===== Data section

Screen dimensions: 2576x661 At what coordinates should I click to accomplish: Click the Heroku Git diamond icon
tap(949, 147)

==========
===== Data section

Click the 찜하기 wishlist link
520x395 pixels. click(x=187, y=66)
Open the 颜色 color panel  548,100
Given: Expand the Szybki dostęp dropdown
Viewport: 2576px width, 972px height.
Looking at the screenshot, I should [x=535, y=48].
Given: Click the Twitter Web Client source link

==========

Please put every row between the one holding "Open the 颜色" and the one holding "Given: Click the", inclusive, into a JSON list of strings, one string per row, with blank rows left out.

[
  "Open the 颜色 color panel  548,100",
  "Given: Expand the Szybki dostęp dropdown",
  "Viewport: 2576px width, 972px height.",
  "Looking at the screenshot, I should [x=535, y=48].",
  "Given: Click the Twitter Web Client source link"
]